• Request:
Repeat the lines between the one containing "You are a GUI" and the one containing "pyautogui.click(x=294, y=64)", inclusive, without any changes.

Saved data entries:
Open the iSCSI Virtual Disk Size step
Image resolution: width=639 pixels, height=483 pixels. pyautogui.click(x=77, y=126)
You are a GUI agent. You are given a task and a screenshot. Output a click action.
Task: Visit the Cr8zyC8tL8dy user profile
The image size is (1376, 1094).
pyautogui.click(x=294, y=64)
==
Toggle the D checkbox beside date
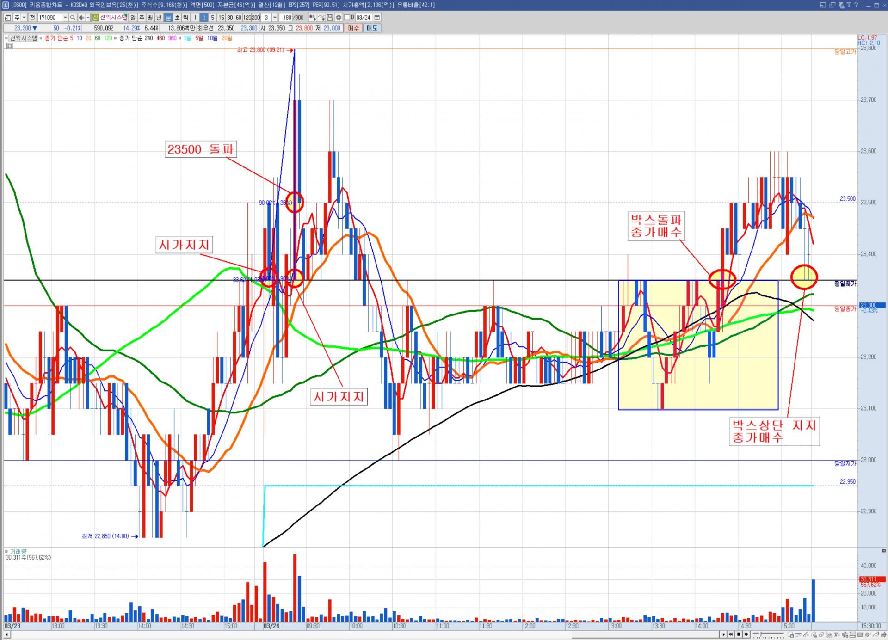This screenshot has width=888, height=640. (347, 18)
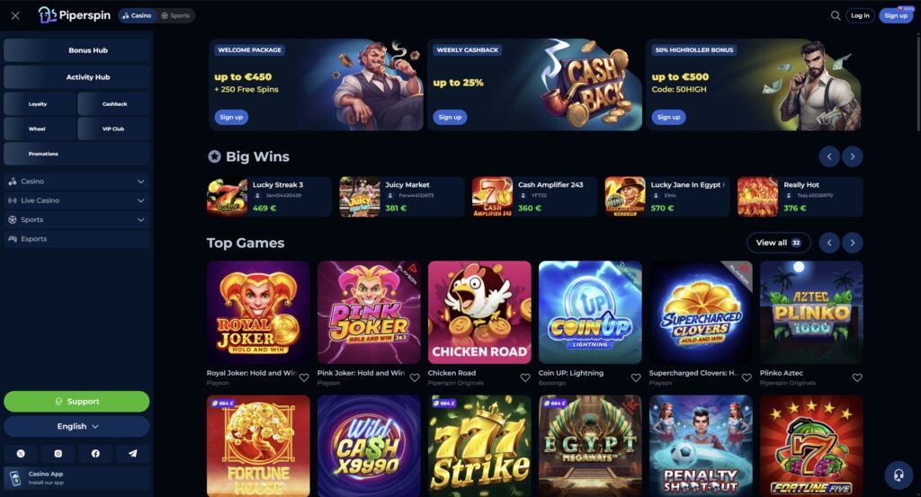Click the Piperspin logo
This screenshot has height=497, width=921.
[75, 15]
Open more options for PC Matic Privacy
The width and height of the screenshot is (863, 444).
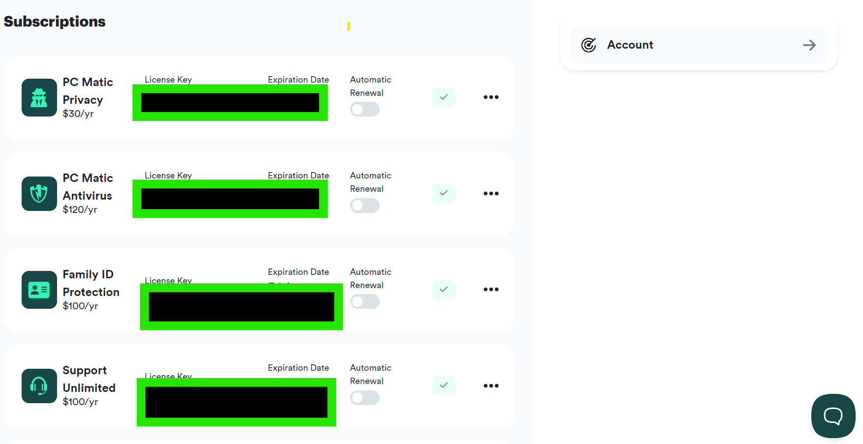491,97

• Final answer:
You are a GUI agent. You are given a task and a screenshot. Output a click action.
Task: Visit the Cr8zyC8tL8dy user profile
The image size is (1376, 1094).
pyautogui.click(x=294, y=64)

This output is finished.